We would like to plant boxwood in the bed along the wall because we know that we can trim it so that it doesn’t get too high and block our view of the pool.
My questions are, our yard is in full sun. Is there something special (soil, fertilizer) we should plant the boxwood in? Should we buy dwarf ones? If you don’t suggest boxwood, can you recommend something else?
We are gardening newbies, so our knowledge is very limited.
Thank you so much for your help, we truly appreciate your time!
Hello – Thanks for sending along the photo. Boxwood (Buxus sp.) would look terrific in that spot. It is adaptable to a variety of soil types. It has a shallow root system so will require regular watering the first two years till established. A layer of mulch on the surrounding soil will help to retain moisture.

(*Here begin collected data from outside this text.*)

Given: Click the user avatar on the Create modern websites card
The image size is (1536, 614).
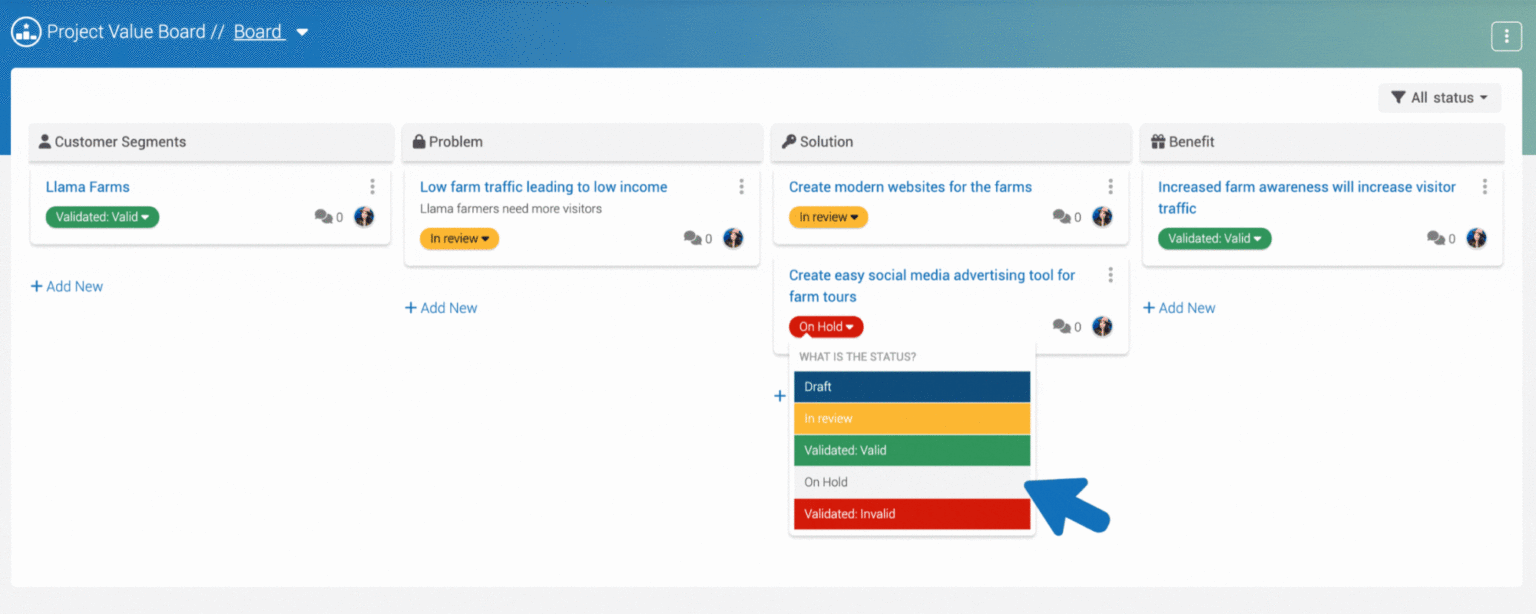Looking at the screenshot, I should click(1102, 216).
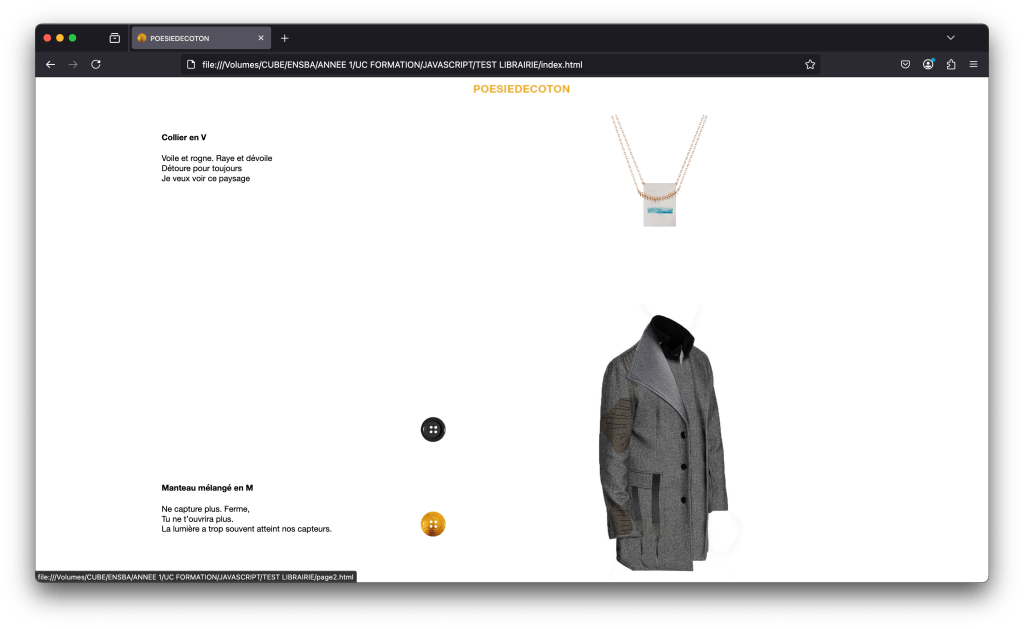Select the POESIEDECOTON tab
This screenshot has width=1024, height=629.
pos(195,38)
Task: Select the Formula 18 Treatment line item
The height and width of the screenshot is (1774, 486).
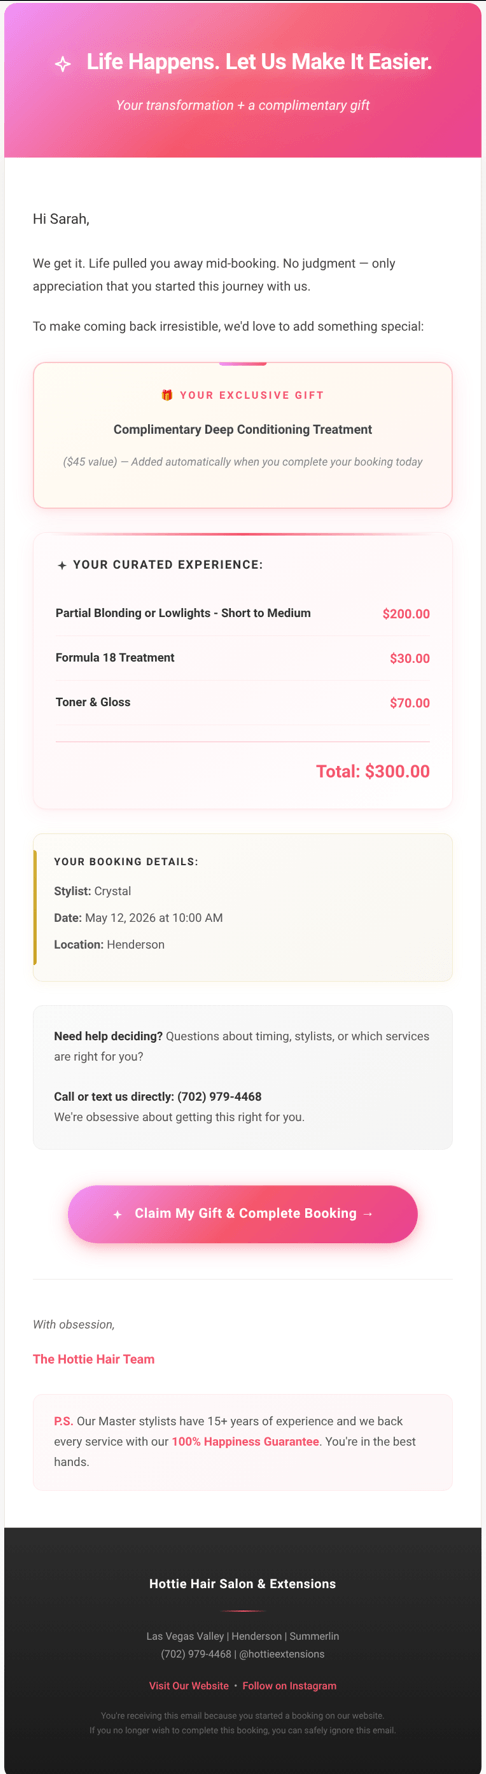Action: tap(243, 658)
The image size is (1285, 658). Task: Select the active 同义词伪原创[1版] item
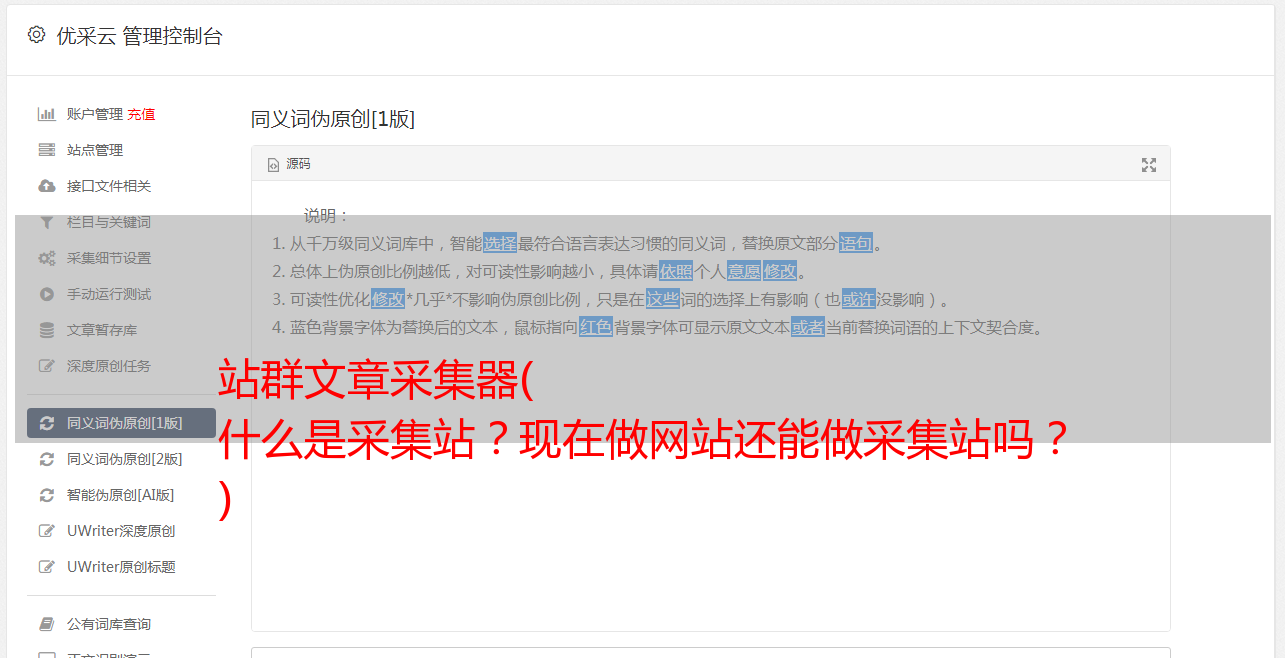coord(121,423)
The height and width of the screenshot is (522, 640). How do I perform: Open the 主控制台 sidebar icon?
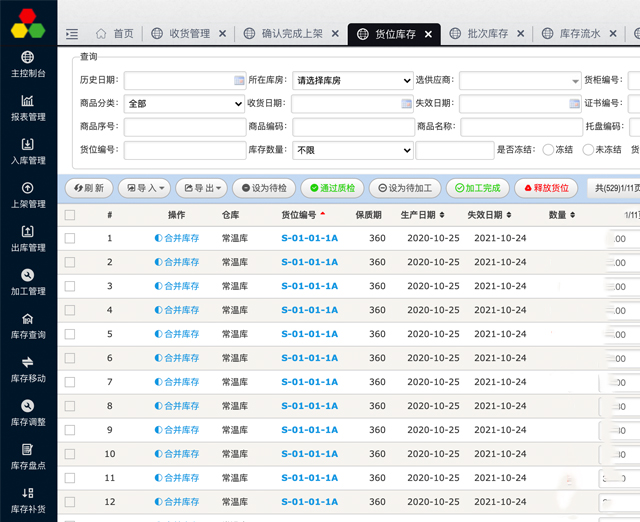tap(28, 64)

But there are some recent issues with boxwood that you should be aware of. Boxwood plantings world wide are being severely affected by a fungal disease called boxwood blight. This disease was first detected in Europe in 1994, in the US in 2011 and in Canada in 2014. It appears as small black leaf spots and black streaks on stems eventually leading to leaf drop. It can kill young plants and leave older plants extremely unattractive. Canada has not been as severely affected as some other areas possibly because the varieties we tend to grow here have some natural resistance to the fungus. I’ve copied a link below to an earlier answer we posted on boxwood blight which describes best management practices for dealing with an infestation and the best cultivars to grow.

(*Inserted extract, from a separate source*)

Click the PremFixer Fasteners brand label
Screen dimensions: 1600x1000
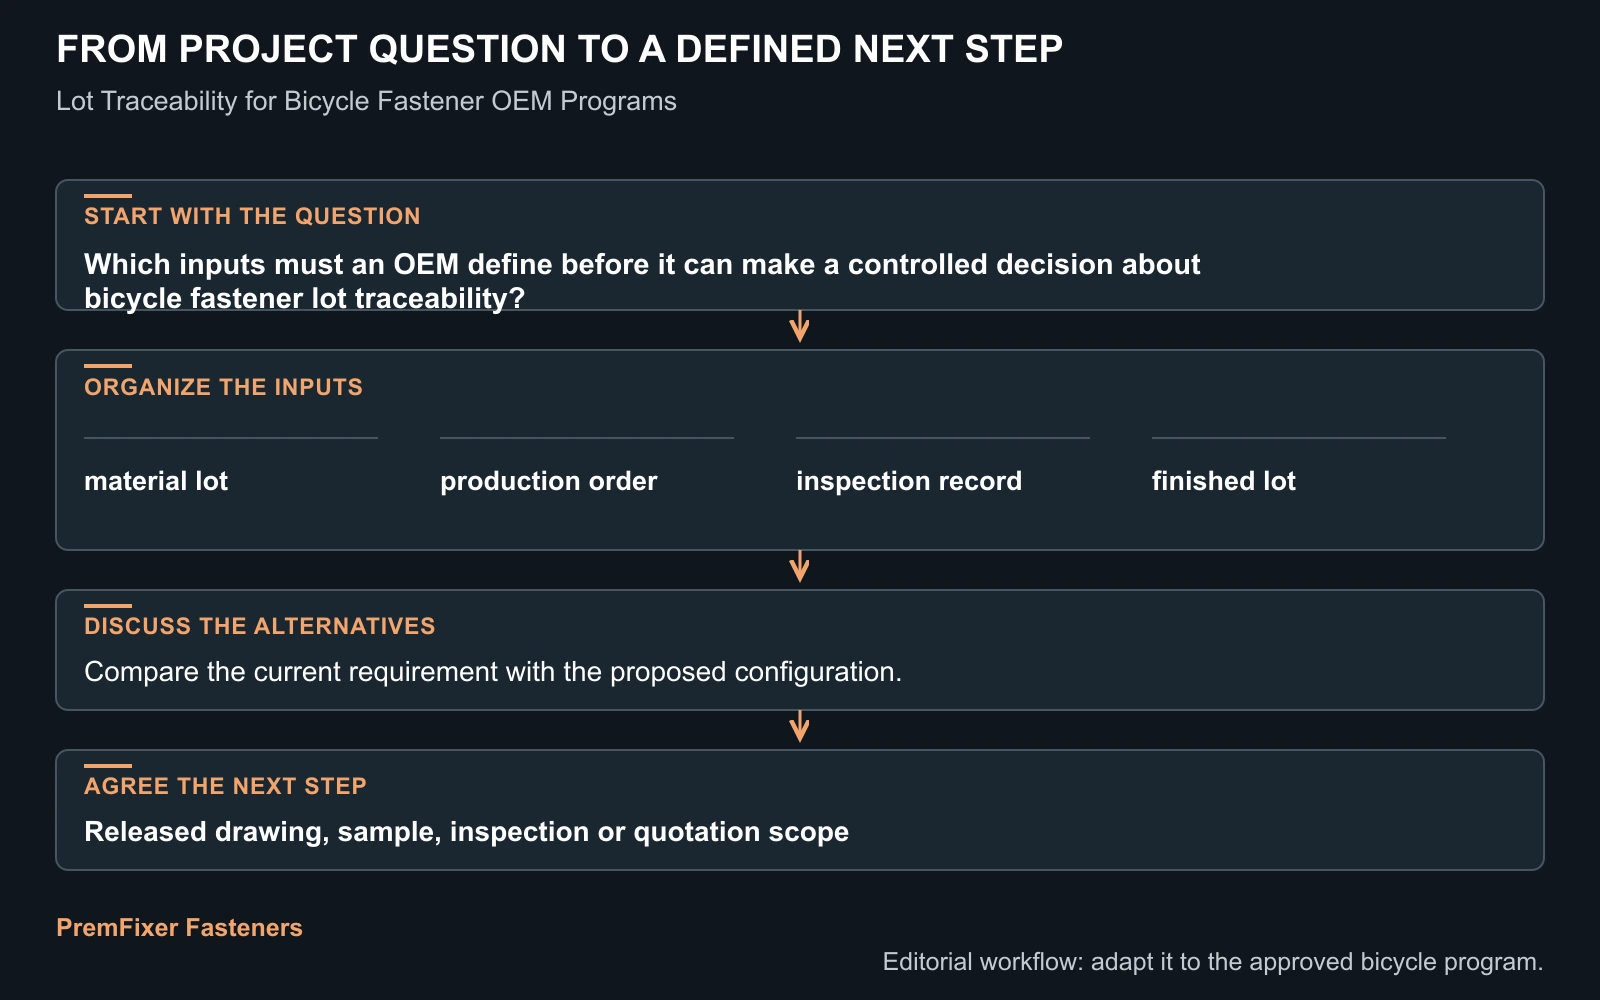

So the use of boxwood is manageable and there are newer varieties of boxwood coming available which have stronger resistance to boxwood blight. These plants have been developed by the Saunders Brothers boxwood nursery in the US and are called the NewGen family of boxwood. The two cultivars introduced this year are: Buxus NewGen Independence and Buxus NewGen Freedom. Saunders has worked with a network of growers to make these plants widely available including Sheridan Nurseries in Toronto. Should you decide to purchase boxwood, Landscape Ontario, the professional association for the landscape trades in Ontario recommends that you ask your local nursery for written assurance that they have been tested and continue to test for the presence of the blight. Click here to see Landscape Ontario’s full update on this issue.
If you don’t want to deal with the prospect of boxwood blight our native inkberry (Ilex glabra) with small broad, evergreen leaves and dense branching that responds well to shearing is recommended. I’m including a link to a description of inkberry from the Missouri Botanical garden. As noted in their description, cultivars of inkberry typically have better form for landscape use. Two new cultivars of inkberry are being introduced this year: Ilex glabra ‘Strongbox’ and Ilex glabra ‘Gembox’ which are much smaller than the species – a mature height and spread of 2-4 ft/.6-1.2 m.
Enjoy selecting plants for your garden!